'BIGGEST THREAT TO OUR INDUSTRY'
Editor’s note: In some cases, it was imperative to allow certain sources to remain anonymous, for obvious reasons, to be able to make the story complete.
Scott Mahlum sits down each day and spends a good hour scouring sports memorabilia websites.
The owner of Mill Creek Sports in Mill Creek, Wash., is looking for items of three specific players: Seattle Seahawks quarterback Russell Wilson, and former Seattle Mariners stars Ken Griffey Jr. and Ichiro Suzuki. With Mill Creek Sports owning exclusive autograph rights to those superstars, Mahlum is making sure there aren’t any items being sold that weren’t signed by his clients. Mahlum calls his daily monitoring “protecting our product.”
Most days, Mahlum’s online searches come up empty. That’s a good thing. But one day in 2014, Mahlum found some matches. That was a bad thing.
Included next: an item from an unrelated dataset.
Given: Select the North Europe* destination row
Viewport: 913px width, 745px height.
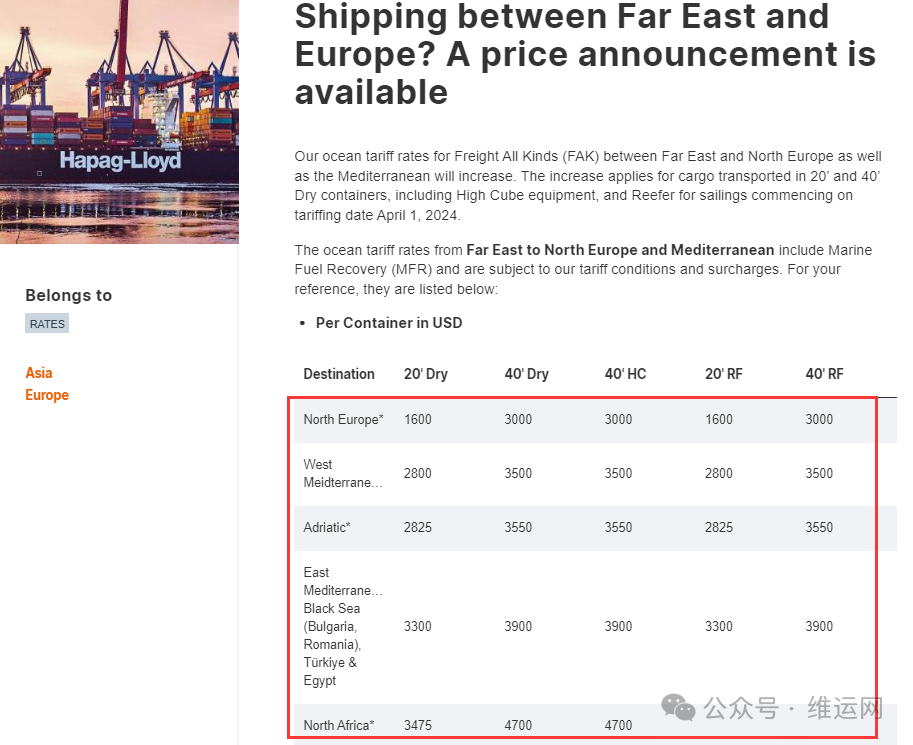Looking at the screenshot, I should pyautogui.click(x=595, y=419).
Wilson items were red hot in the weeks following the Seahawks winning Super Bowl XLVIII in February 2014. While perusing the web, Mahlum discovered some Wilson items on a "popular auction house" that didn’t look familiar to him.
“Some of the photos had our Russell Wilson hologram on them,” Mahlum told Sports Collectors Digest. “They were images we had never had signed.”
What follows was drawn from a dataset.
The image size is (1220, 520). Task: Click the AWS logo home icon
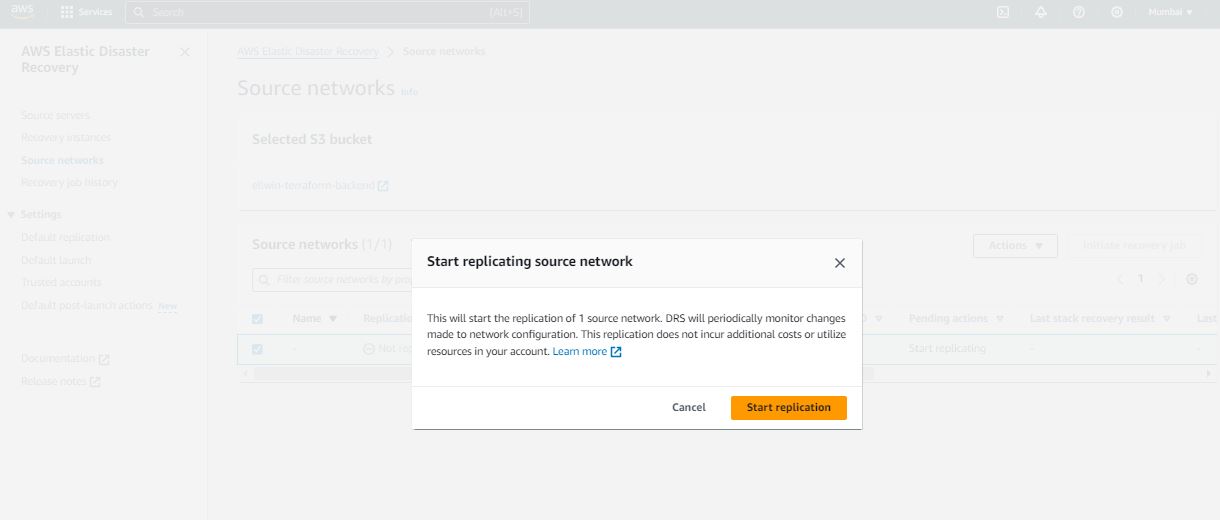tap(22, 12)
At the time, that auction house had unknowingly sold about 250 Wilson items in open auctions. It was an entire gamut of signed Wilson items: full-size replica Seahawks helmets, mini replica Seahawks helmets, full-size footballs and a variety of 8x10 photos.
“It didn’t make sense because a lot of times they were selling them for less than what we wholesale them for,” said Mahlum, whose company has had an exclusive with Wilson since 2013. “It didn’t make sense that somebody could keep doing that and lose money. They were just bombing away on them.”
Mill Creek Sports is currently selling Wilson autographed helmets and footballs for $400. Back in 2014, Wilson items were priced at $300.